Sono le parole del Presidente del Consiglio Mario Monti intervenuto ieri in videoconferenza alla cerimonia inaugurale del nuovo Centro per le biotecnologie e la ricerca biomedica della Fondazione Rimed tenutasi a Palermo. 

Il prof. Vito M. Campese, Presidente della fondazione americana no-profit ISSNAF (Italian Scientist and Scholars in North America Foundation), il più grande network di accademici e ricercatori italiani che vivono e lavorano in Nord America, ha così commentato le dichiarazioni del Presidente del Consiglio:

"Le dichiarazioni del presidente del Consiglio Mario Monti generano qualche preoccupazione, che in futuro i finanziamenti per la sanità possano ridursi. Questo sarebbe tollerabile se i tagli necessari colpissero gli sprechi legati alla politicizzazione amministrativa degli ospedali italiani e le strutture inutili, come molti piccoli ospedali che servirebbero meglio la loro comunita' se fossero trasformati in ambulatori, piuttosto che continuare ad operare come strutture di degenza inefficienti e costose". 
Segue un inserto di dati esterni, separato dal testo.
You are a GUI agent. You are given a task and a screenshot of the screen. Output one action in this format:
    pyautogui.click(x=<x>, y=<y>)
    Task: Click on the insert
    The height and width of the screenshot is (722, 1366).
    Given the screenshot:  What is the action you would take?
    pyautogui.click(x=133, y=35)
"Ci auguriamo che il ministero della Salute continui nella strada intrapresa di supporto della ricerca sanitaria - aggiunge Campese - utilizzando i criteri meritocratici intrapresi negli ultimi anni. Il ministero va encomiato per aver stanziato fondi per la ricerca translazionale sanitaria e per aver istituito un sistema 'peer-review' della ricerca sanitaria che e' certamente tra i migliori in Italia e che dovrebbe costituire un esempio per altre discipline".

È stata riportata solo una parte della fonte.